> _Exercise directions_
Write out the passage on Canadian REITs word for word, everything from "Two dividend gems" down to "well next year.".

> _Extract to read_

————————

Unfortunately, highly leveraged and beaten-down office REITs may remain under severe pressure in 2024, as occupancy rates continue to decline after companies fell for the allure of work-from-home flexibility.

Evidently, not all REITs are the same. It’s imperative that one navigates the Canadian REIT world carefully to find dividend gems in the Canadian real estate sector, unlock capital gains, and limit the potential of buying into a struggling trust that may cut its distributions as its sustainable distributable cash flows (usually measured by adjusted funds from operations (AFFO)) dwindle.

Two dividend gems in the Canadian real estate sector to buy 2024

The most appealing attribute of Canadian REITs is their monthly distributions, especially if payouts are well supported by recurring distributable cash flow. Trusts with low AFFO payout rates below 90%, strong or rising occupancy levels, growing net operating incomes (NOI), and low leverage should do well next year.

CT Real Estate Investment Trust (TSX:CRT.UN) is a favourite Dividend Aristocrat that has been a strong performer on both the distribution growth and the capital gains front since going public 10 years ago. It currently pays a distribution that yields 6.2% annually.

The retail property trust boasts a 99.1% in-place occupancy rate; its key tenant, Canadian Tire remains an ambitious, steady-growth, financially healthy retailer that’s still expanding its geographical footprint across Canada (and thus demanding more retail space), and the trust pays one of the most covered distributions going into 2024.

————————

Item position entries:
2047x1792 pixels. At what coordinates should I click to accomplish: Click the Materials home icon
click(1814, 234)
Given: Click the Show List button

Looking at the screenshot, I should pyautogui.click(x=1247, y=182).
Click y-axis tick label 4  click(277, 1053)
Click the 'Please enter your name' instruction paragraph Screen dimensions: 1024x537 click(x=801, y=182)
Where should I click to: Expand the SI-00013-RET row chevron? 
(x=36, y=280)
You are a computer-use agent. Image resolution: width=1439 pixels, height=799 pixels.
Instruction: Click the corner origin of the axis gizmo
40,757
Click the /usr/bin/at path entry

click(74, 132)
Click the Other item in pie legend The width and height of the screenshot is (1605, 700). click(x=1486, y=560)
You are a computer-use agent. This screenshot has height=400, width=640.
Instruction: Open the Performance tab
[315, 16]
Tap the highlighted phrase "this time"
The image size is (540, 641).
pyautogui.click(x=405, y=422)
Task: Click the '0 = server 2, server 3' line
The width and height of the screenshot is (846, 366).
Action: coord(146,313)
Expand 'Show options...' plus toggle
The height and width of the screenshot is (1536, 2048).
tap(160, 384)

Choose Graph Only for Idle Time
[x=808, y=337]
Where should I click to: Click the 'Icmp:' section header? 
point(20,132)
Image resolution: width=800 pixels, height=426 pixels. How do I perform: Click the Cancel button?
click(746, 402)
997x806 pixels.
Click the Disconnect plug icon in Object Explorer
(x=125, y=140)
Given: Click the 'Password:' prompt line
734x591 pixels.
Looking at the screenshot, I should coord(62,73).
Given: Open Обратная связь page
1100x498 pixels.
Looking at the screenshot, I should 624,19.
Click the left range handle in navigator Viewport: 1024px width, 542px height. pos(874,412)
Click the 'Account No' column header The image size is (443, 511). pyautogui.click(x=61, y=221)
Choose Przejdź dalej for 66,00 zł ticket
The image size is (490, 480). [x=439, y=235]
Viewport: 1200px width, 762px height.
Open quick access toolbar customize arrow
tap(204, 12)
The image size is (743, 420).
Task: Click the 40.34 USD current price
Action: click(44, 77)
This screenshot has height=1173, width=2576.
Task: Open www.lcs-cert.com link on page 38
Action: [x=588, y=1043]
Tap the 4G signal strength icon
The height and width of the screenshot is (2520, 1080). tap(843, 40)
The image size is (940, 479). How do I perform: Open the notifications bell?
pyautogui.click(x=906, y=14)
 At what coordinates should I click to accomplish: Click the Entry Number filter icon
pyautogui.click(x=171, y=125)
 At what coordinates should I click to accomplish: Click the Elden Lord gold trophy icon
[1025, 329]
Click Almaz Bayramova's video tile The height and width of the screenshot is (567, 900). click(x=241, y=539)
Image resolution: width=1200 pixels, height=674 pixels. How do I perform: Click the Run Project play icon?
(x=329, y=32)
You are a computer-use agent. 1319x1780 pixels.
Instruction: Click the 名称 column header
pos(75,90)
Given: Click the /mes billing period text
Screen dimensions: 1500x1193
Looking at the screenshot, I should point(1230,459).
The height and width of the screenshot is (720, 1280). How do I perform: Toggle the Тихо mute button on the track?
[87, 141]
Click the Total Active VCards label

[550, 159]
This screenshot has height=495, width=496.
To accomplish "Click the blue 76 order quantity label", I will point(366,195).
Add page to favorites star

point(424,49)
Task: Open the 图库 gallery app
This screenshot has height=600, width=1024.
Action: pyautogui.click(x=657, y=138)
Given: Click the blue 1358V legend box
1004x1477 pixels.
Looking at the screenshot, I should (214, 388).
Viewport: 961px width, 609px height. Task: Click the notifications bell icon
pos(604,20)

————————

> _Written answer_
Two dividend gems in the Canadian real estate sector to buy 2024

The most appealing attribute of Canadian REITs is their monthly distributions, especially if payouts are well supported by recurring distributable cash flow. Trusts with low AFFO payout rates below 90%, strong or rising occupancy levels, growing net operating incomes (NOI), and low leverage should do well next year.